BEGIN Entries provided

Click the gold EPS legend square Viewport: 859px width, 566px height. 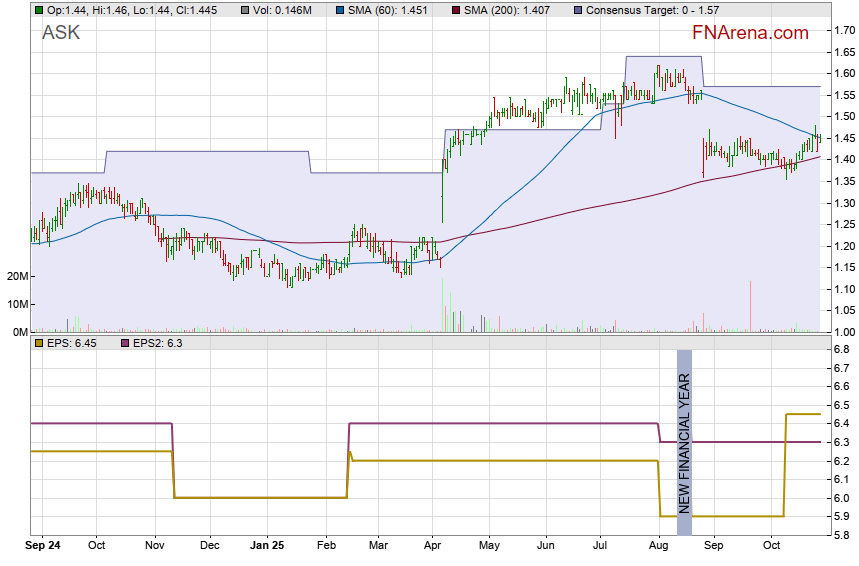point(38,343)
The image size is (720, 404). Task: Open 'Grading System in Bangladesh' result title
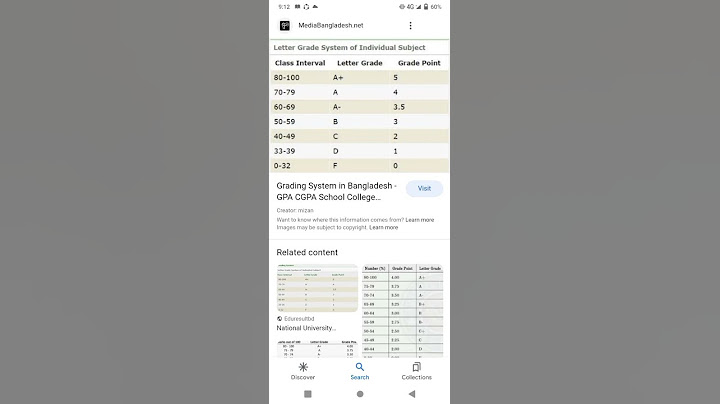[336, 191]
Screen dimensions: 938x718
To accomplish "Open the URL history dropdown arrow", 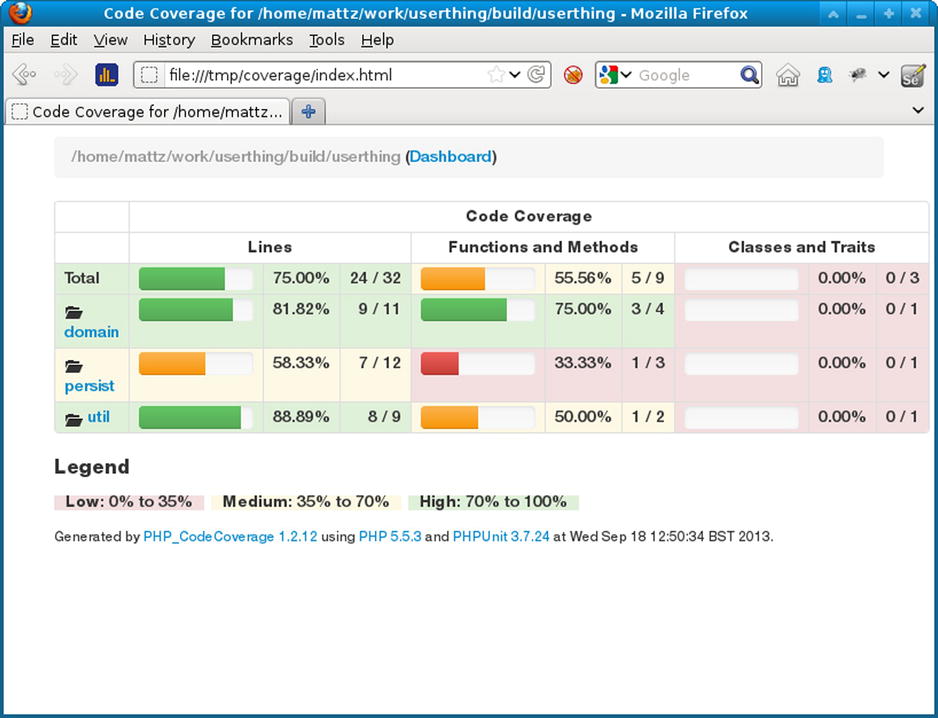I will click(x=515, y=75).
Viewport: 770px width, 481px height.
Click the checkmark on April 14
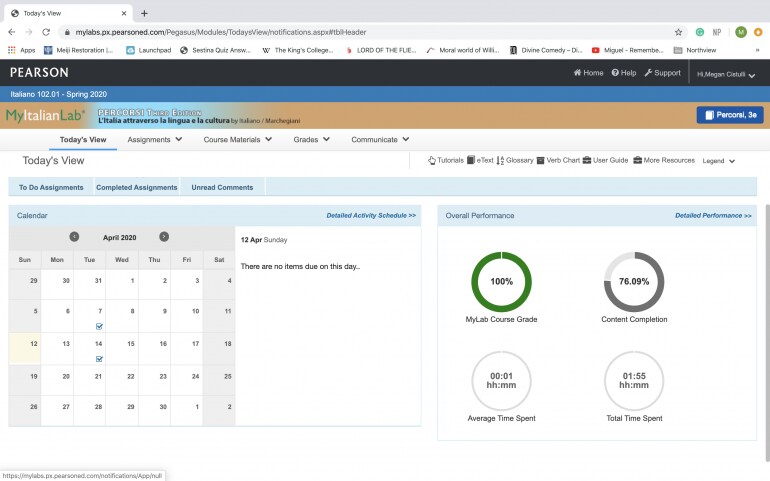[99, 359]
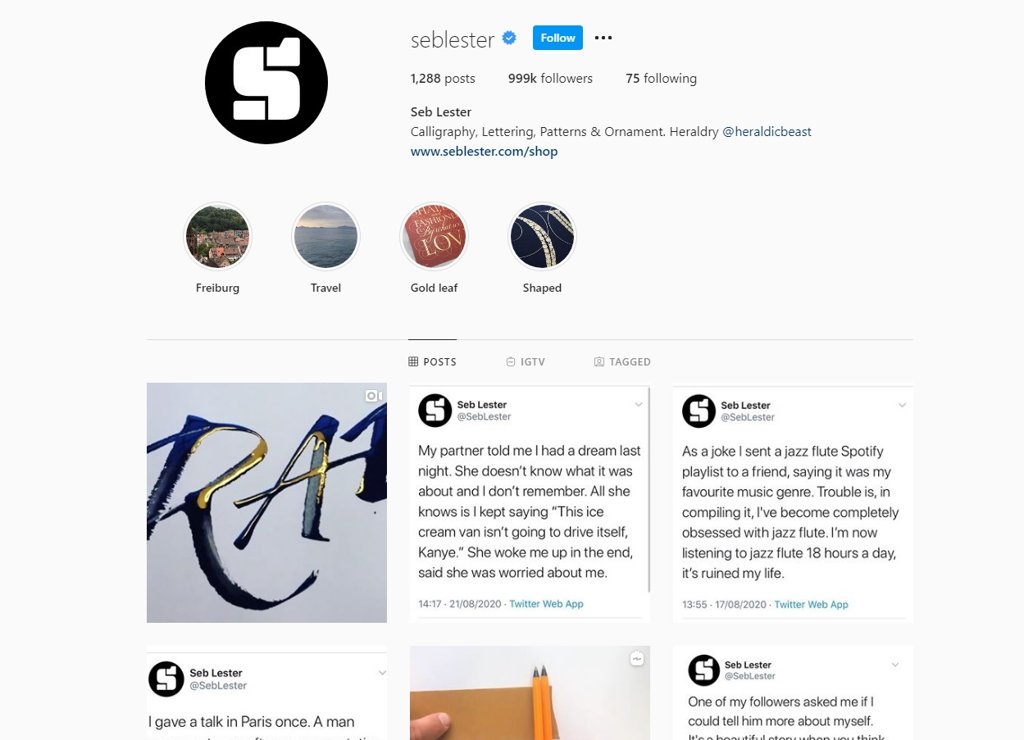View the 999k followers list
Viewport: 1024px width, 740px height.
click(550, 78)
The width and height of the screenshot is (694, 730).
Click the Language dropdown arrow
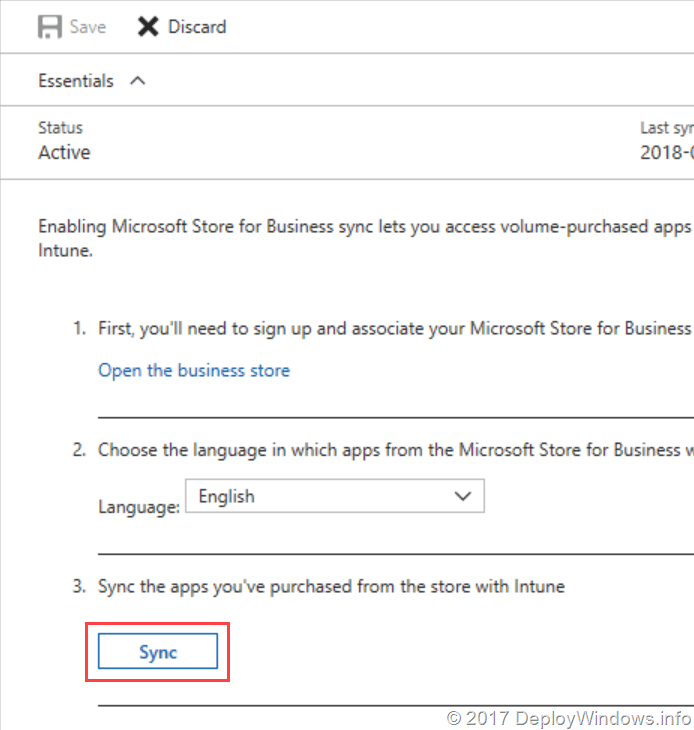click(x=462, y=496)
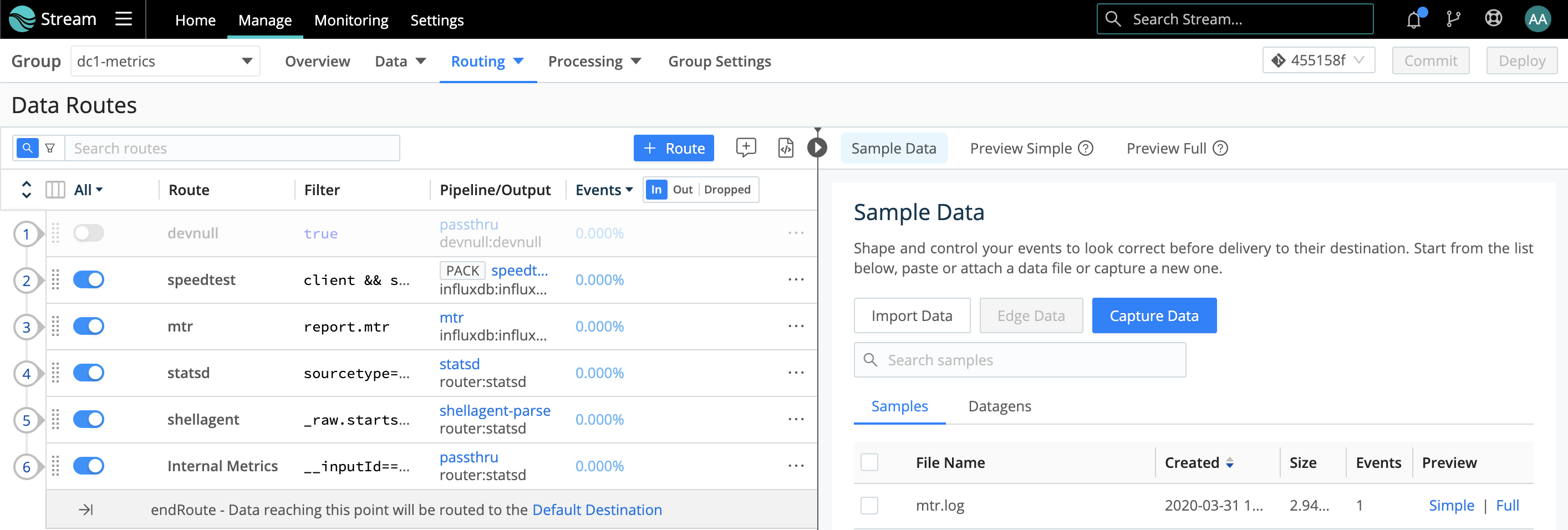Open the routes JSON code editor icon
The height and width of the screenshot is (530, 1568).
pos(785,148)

END Entries provided

§ **Instructions to follow**:
The copy should begin at the line containing "The width and" and end at the last line of the data above; please restate those lines word for word without the pictures.

§ **Result below**:
The width and height of the screenshot is (694, 730).
Click the Language dropdown arrow
click(x=462, y=496)
Open the routes JSON code editor icon
The height and width of the screenshot is (530, 1568).
pos(785,148)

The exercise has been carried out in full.